SELLER will not be liable for any loss or damage of any nature whatsoever incurred or suffered as a result of any failures or delays in performance due to any cause or circumstances beyond its control, including but not by way of limitation any failures or delays in performance caused by any strikes, lockouts, or labour disputes, fires, acts of God or the public enemy, riots, incendiaries, interference by civil or military authorities, compliance with the laws of Australia or with the orders or policies of any governmental authority, delays in transit or delivery on the part of the transportation companies or communication facilities, or failures of sources of materials. SELLER may, at its option, make deliveries ratably with reference to itself and all its customers.

11. EXPORT OR IMPORT LICENSE

CUSTOMER will procure at its expense any export or import licenses required for any of the material included in the quotation. For any goods being exported from Australia, CUSTOMER agrees to comply fully with all applicable economic sanctions and export control laws and regulations.
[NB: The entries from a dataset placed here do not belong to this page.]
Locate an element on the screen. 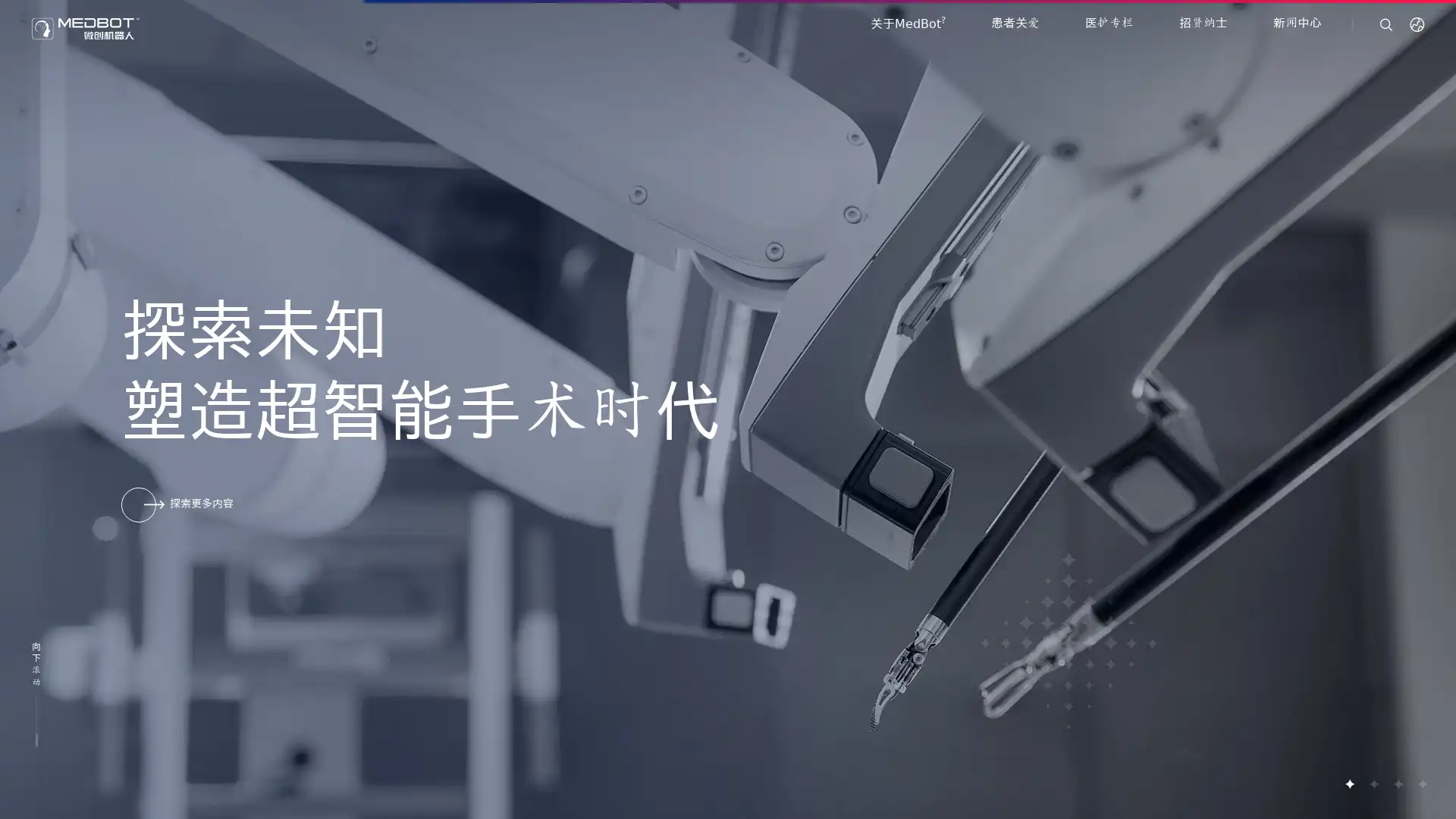  Go to slide 2 is located at coordinates (1373, 783).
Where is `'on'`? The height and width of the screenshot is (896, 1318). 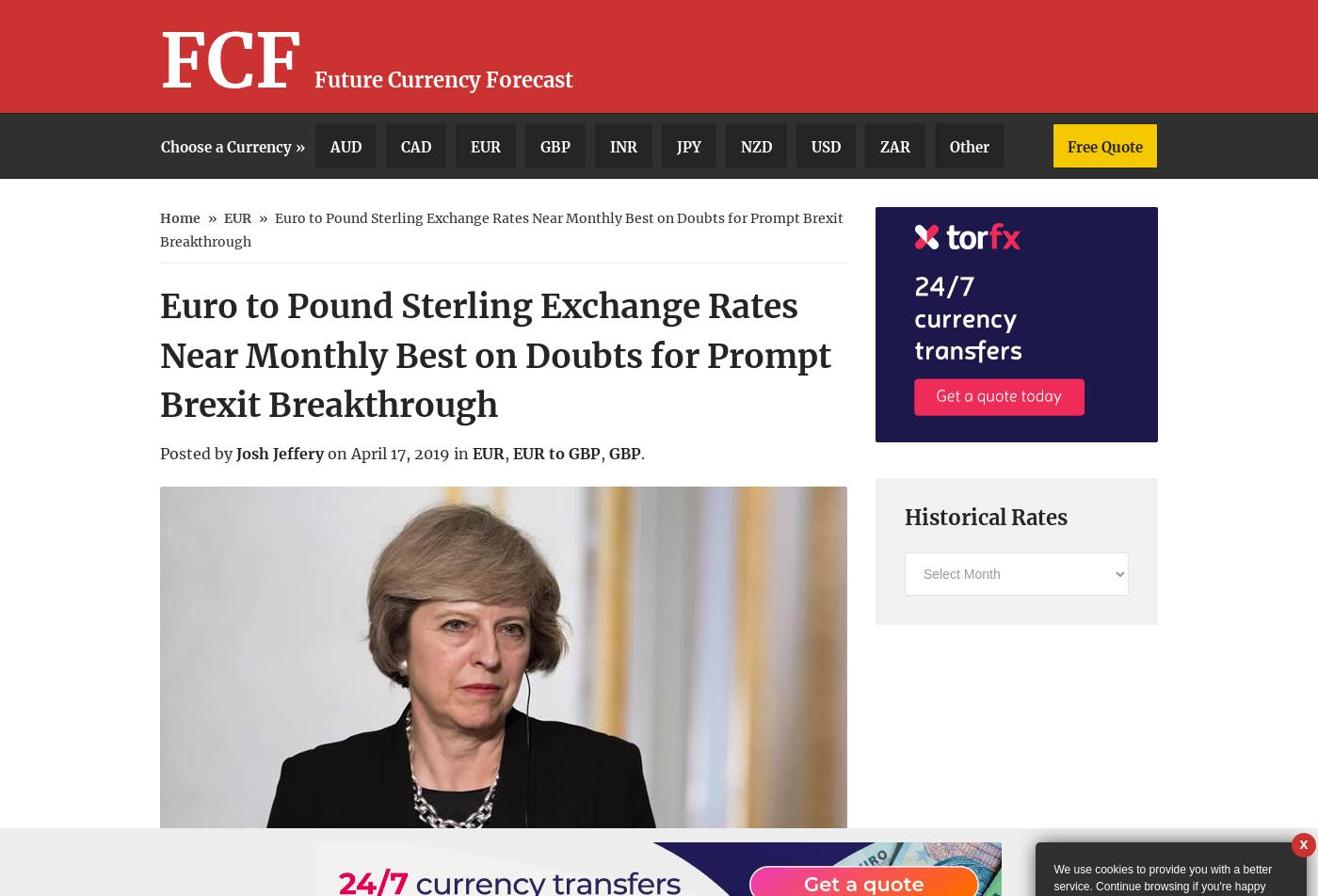 'on' is located at coordinates (328, 453).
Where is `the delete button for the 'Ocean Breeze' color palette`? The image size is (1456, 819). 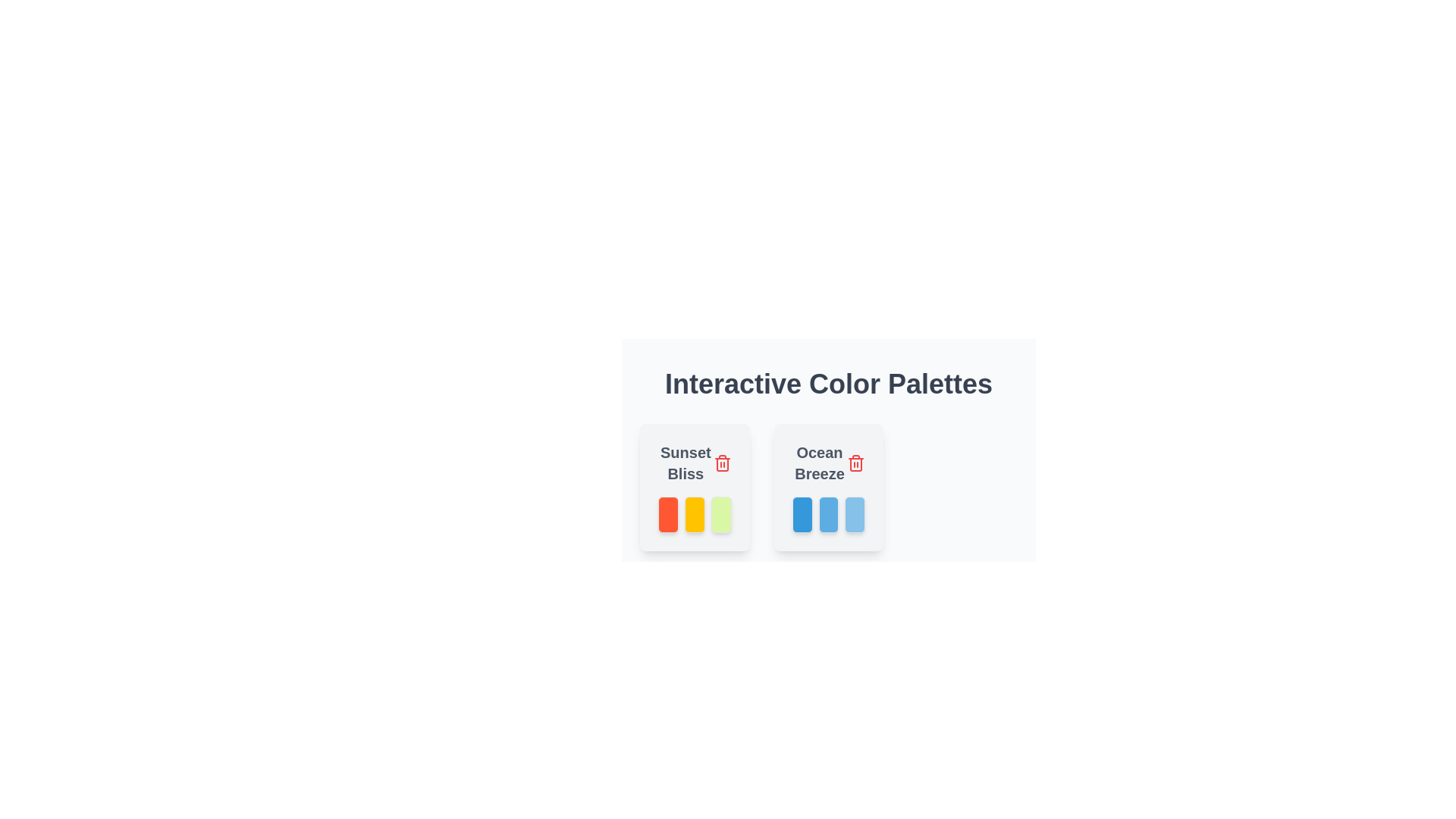 the delete button for the 'Ocean Breeze' color palette is located at coordinates (856, 462).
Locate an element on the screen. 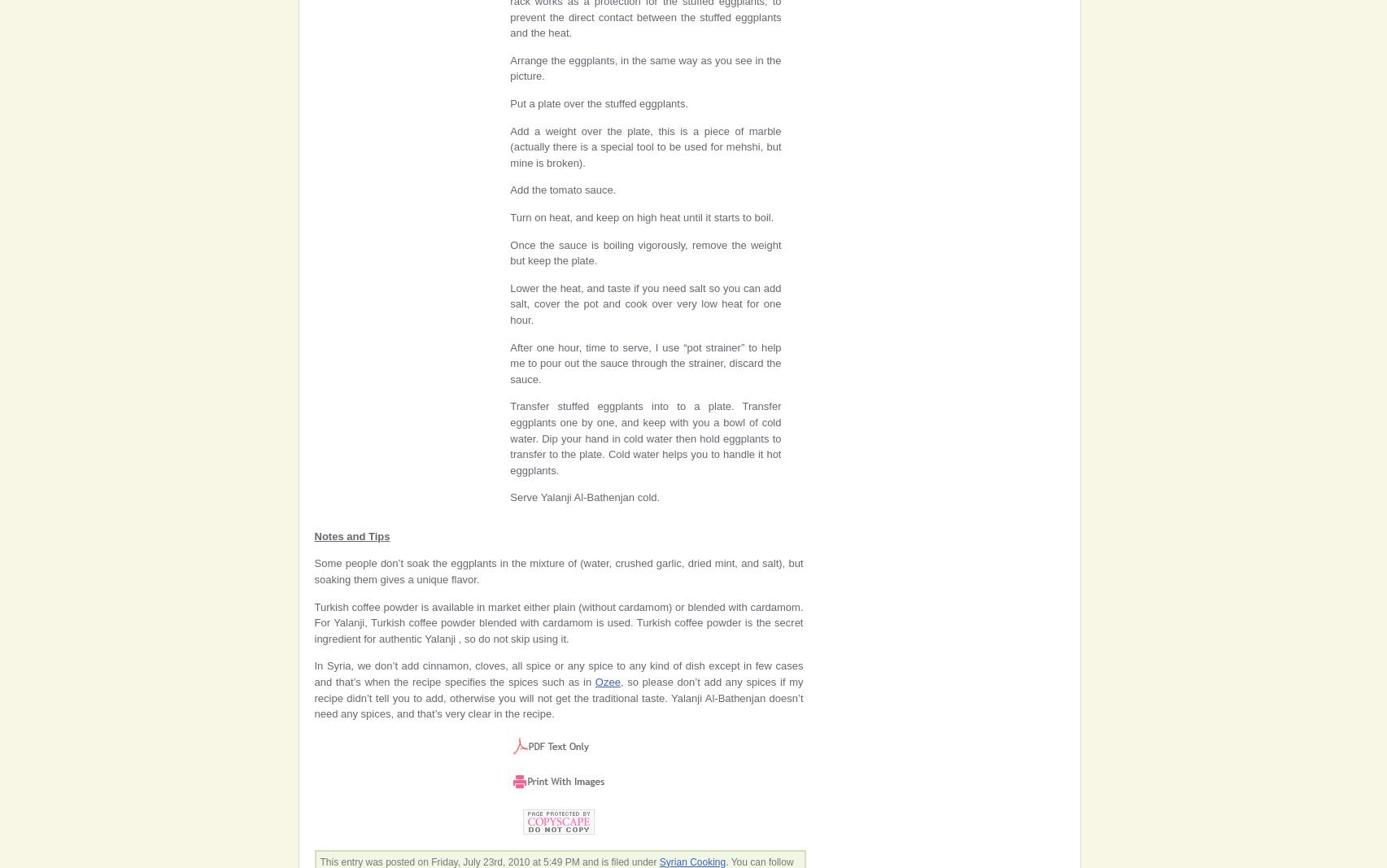 The height and width of the screenshot is (868, 1387). 'Turn on heat, and keep on high heat until it starts to boil.' is located at coordinates (642, 216).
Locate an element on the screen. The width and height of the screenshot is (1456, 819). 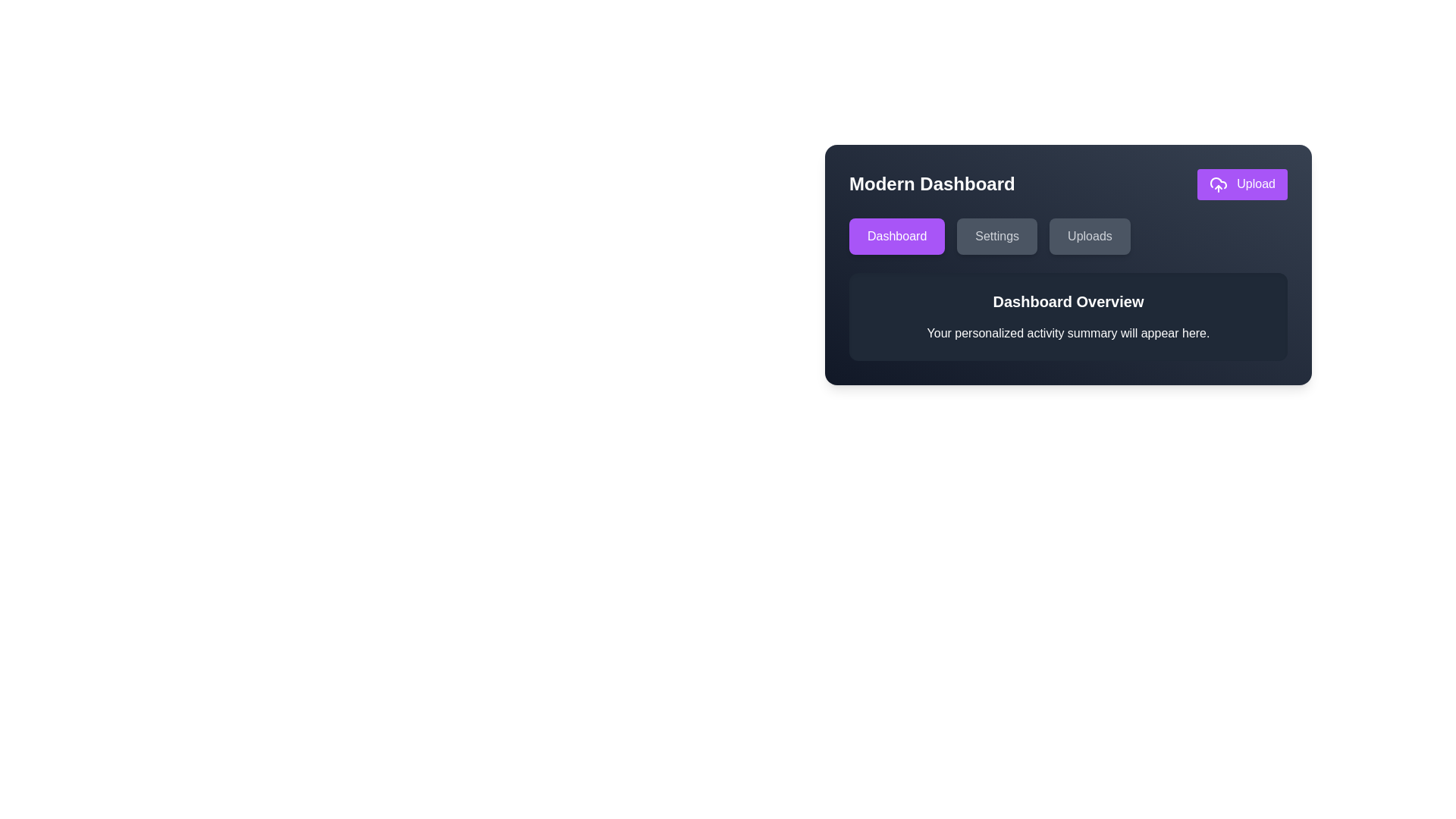
the static text label positioned below the 'Dashboard Overview' header in the dark-shaded panel is located at coordinates (1068, 332).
Customer shall not – directly or indirectly – sell, provide, export, re-export, transfer, divert, loan, lease, consign, or otherwise dispose of any equipment, product, services, software, source code, technical data, or technology received from SELLER to or via any person, entity, or destination, or for any activity or end-use restricted by laws or regulations of Australia or any other applicable jurisdiction without obtaining all required government authorisations.